Vikes coach: Team out of Favre-NFL talk
EDEN PRAIRIE, Minn. -- The late summer visit to his Mississippi home from three of his teammates was too persuasive for Brett Favre to pass up.
"We're either going home with you or moving on without you" was the collective word from Jared Allen, Steve Hutchinson and Ryan Longwell, and it worked. The trio brought Favre back to Minnesota for a second season with a veteran Vikings team that has gone all out for another try at the Super Bowl.
Maybe Favre would have been better off picking his tractor over the pigskin.
Sources told ESPN senior NFL analyst Chris Mortensen on Sunday that Favre is scheduled to meet with the league either Tuesday or Wednesday regarding an allegation he sent racy messages and pictures to a former New York Jets employee when he played there two years ago. Favre said Sunday he's "concerned about the next game" and that he will let the NFL's investigation "take its course."
Coach Brad Childress said Monday the Vikings won't have a role in the meeting, to his knowledge. He said it's not the team's responsibility.
NFL security chief Milt Alherich and his security department have had no success in attempts to interview Jenn Sterger, whom allegedly was the recipient of inappropriate text messages and photos in 2008 when she served as a gameday host while both she and Favre were employed by the Jets.

Aim of the exercise
Please transcribe the news article about Brett Favre and the Vikings above word for word, from the headline through its final sentence.

Entries provided
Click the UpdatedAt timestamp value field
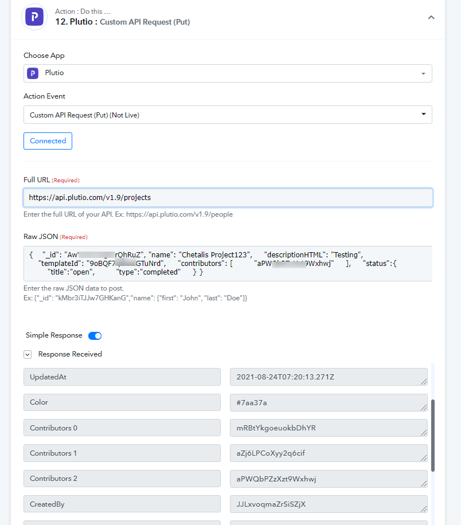The width and height of the screenshot is (461, 525). pos(329,377)
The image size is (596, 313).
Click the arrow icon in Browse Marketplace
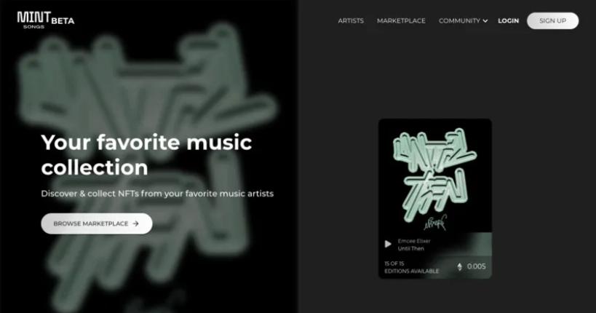point(135,223)
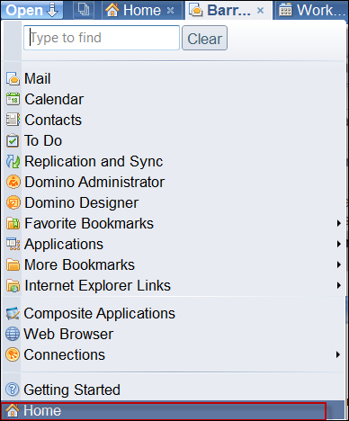Switch to the Home tab
This screenshot has width=349, height=421.
pyautogui.click(x=141, y=10)

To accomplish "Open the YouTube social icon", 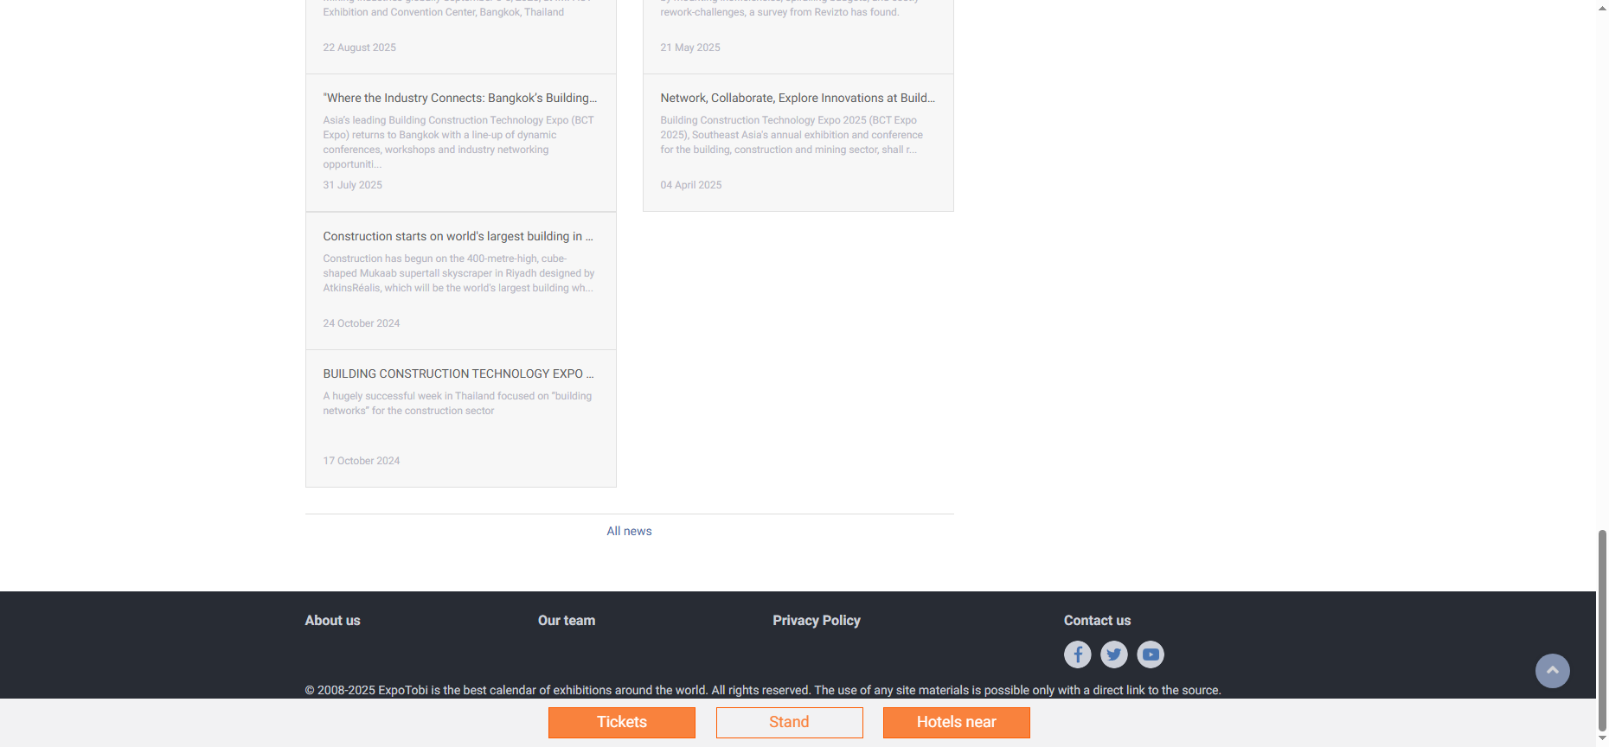I will coord(1150,654).
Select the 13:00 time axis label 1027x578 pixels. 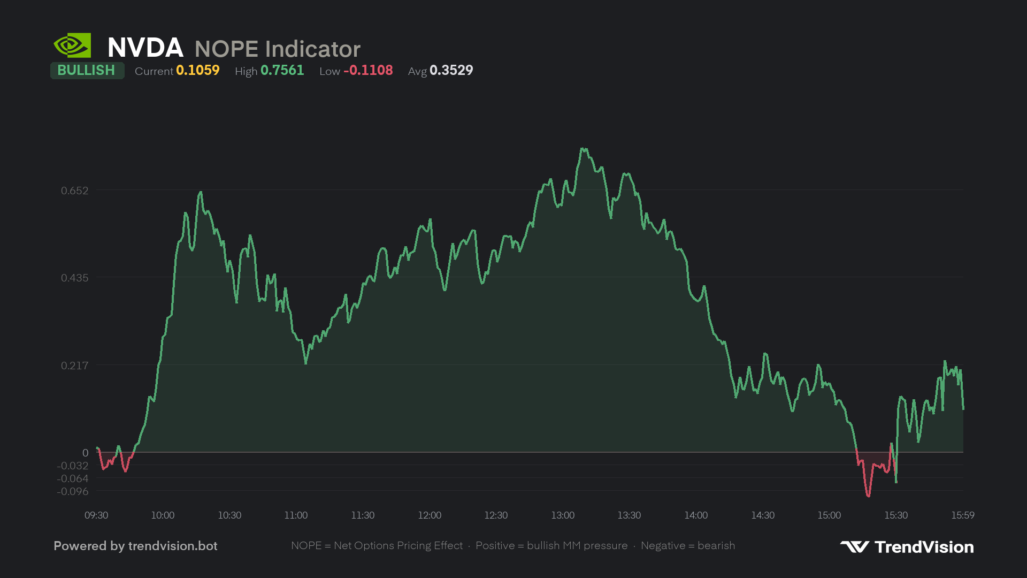pyautogui.click(x=563, y=515)
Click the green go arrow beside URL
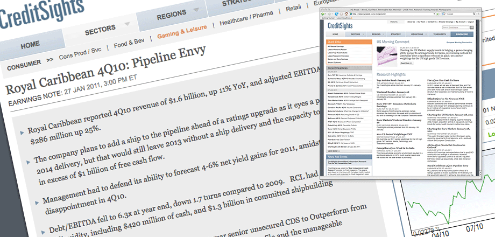495x237 pixels. click(437, 14)
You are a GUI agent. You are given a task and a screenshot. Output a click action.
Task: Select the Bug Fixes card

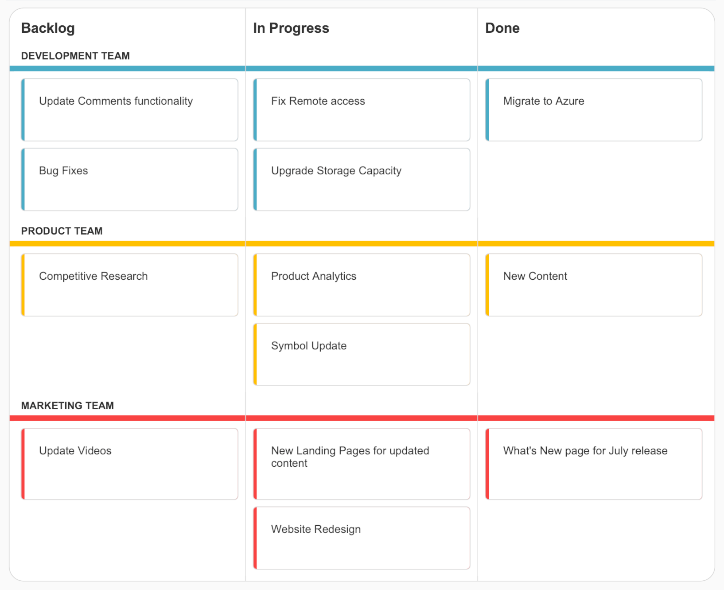click(x=129, y=179)
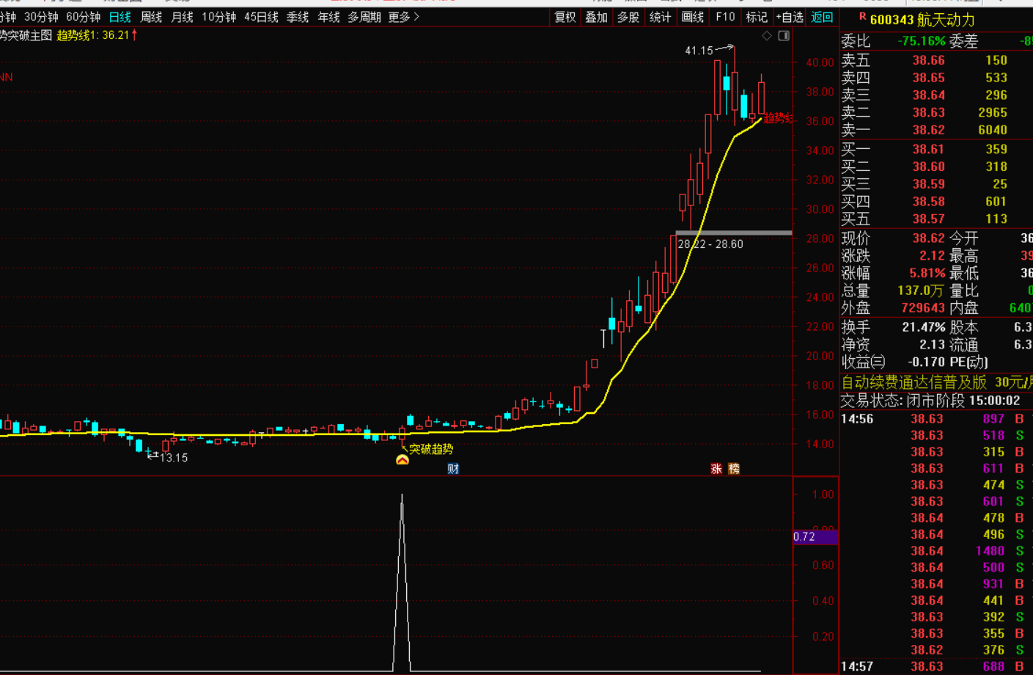Open F10 company information
This screenshot has width=1033, height=675.
725,17
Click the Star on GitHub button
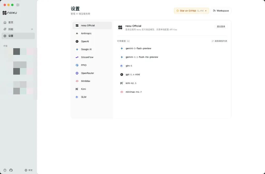 coord(191,11)
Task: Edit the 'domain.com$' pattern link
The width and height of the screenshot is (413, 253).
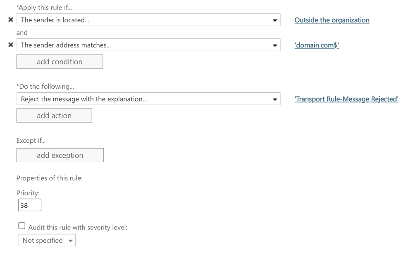Action: [316, 45]
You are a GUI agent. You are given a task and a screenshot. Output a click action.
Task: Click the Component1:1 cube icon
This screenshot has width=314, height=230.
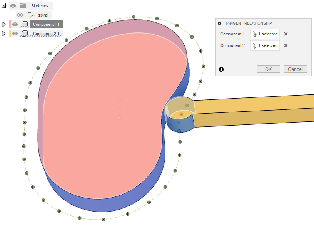(x=25, y=24)
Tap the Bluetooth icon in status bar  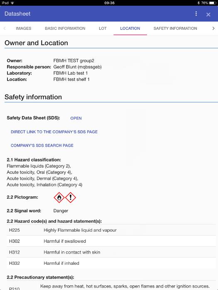tap(198, 3)
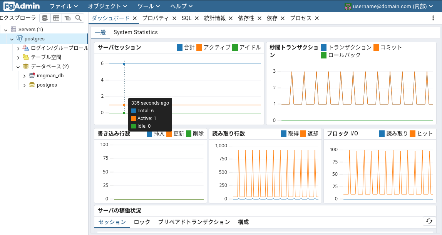The height and width of the screenshot is (235, 442).
Task: Select the postgres database tree item
Action: coord(47,85)
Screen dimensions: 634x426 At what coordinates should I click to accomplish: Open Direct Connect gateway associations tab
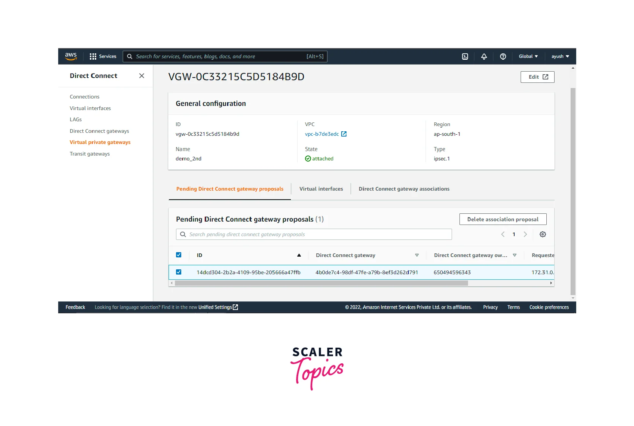[x=404, y=189]
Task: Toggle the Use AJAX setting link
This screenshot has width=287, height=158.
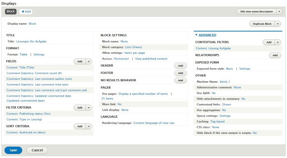Action: click(214, 93)
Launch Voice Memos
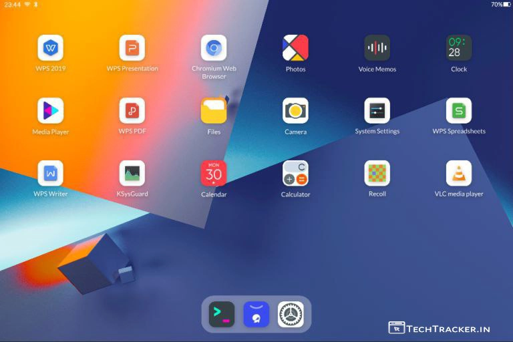This screenshot has width=513, height=342. (x=377, y=48)
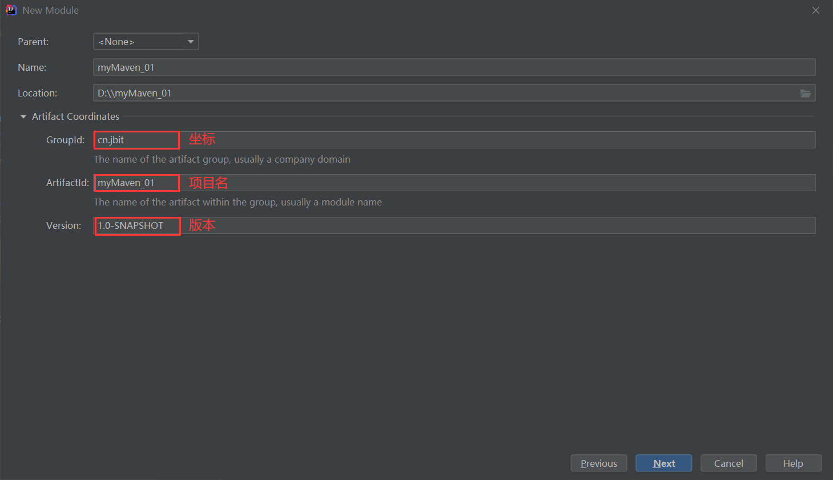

Response to the task
Vikes coach: Team out of Favre-NFL talk
EDEN PRAIRIE, Minn. -- The late summer visit to his Mississippi home from three of his teammates was too persuasive for Brett Favre to pass up.
"We're either going home with you or moving on without you" was the collective word from Jared Allen, Steve Hutchinson and Ryan Longwell, and it worked. The trio brought Favre back to Minnesota for a second season with a veteran Vikings team that has gone all out for another try at the Super Bowl.
Maybe Favre would have been better off picking his tractor over the pigskin.
Sources told ESPN senior NFL analyst Chris Mortensen on Sunday that Favre is scheduled to meet with the league either Tuesday or Wednesday regarding an allegation he sent racy messages and pictures to a former New York Jets employee when he played there two years ago. Favre said Sunday he's "concerned about the next game" and that he will let the NFL's investigation "take its course."
Coach Brad Childress said Monday the Vikings won't have a role in the meeting, to his knowledge. He said it's not the team's responsibility.
NFL security chief Milt Alherich and his security department have had no success in attempts to interview Jenn Sterger, whom allegedly was the recipient of inappropriate text messages and photos in 2008 when she served as a gameday host while both she and Favre were employed by the Jets.